When it comes to the assessment of intelligence, we keep making the same mistakes. We suppose that intelligence must be hereditary, and then we devise tests to prove it. We make idols of objectivity and fairness, forgetting that learners are different and require different approaches to express their capabilities. We turn means of assessment into educational ends, leading students and teachers to devote inordinate attention to test preparation and test scores. We forget that the purpose of education is not to stratify but to help learners lead good lives and contribute as much as they can.

What matters most is not raw intelligence but the degree to which intelligence is yoked to the appetite for excellence and its pursuit. Do learners love to know, and do they value truth above convenience? Can they distinguish between worthy and unworthy ends, and do they relish hard work in pursuit of the worthy? Do they see the evil in preferring injustice to justice and falsehoods over the truth? Do they recognize what is truly lovable in other people, and are they prepared to sacrifice on their behalf? Do they understand why it is so important to examine and learn from the lives they are leading?

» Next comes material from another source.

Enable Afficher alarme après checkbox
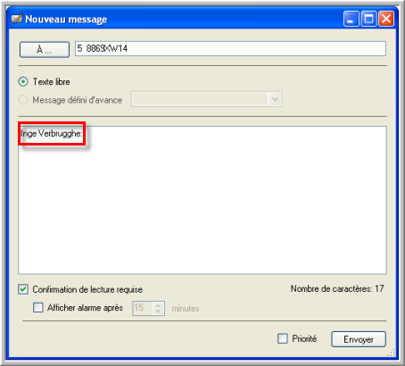Screen dimensions: 405x366 coord(38,307)
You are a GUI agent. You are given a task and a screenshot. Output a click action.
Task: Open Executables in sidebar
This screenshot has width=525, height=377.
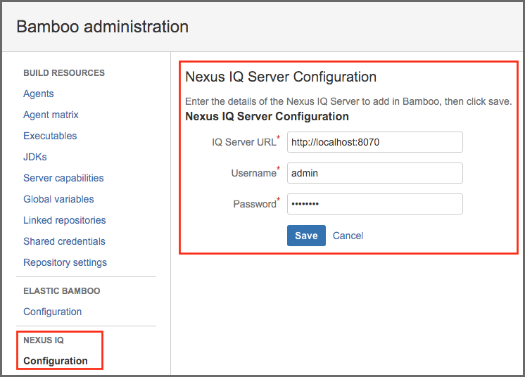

Compared to the lessons of a Socrates, the 11+, the SAT, and their ilk are thin gruel indeed. They both ask of us and tell us far too little about the human beings whose welfare we are called to look out for. Socrates operated with a much different set of educational priorities that demanded a much different means of assessment. No simple score, whether a standardized test result or net worth, could begin to capture what we most need to know. Facing imminent death, he highlighted what matters most when he asked his fellow Athenians to reprove his sons if they ever cared about anything more than virtue.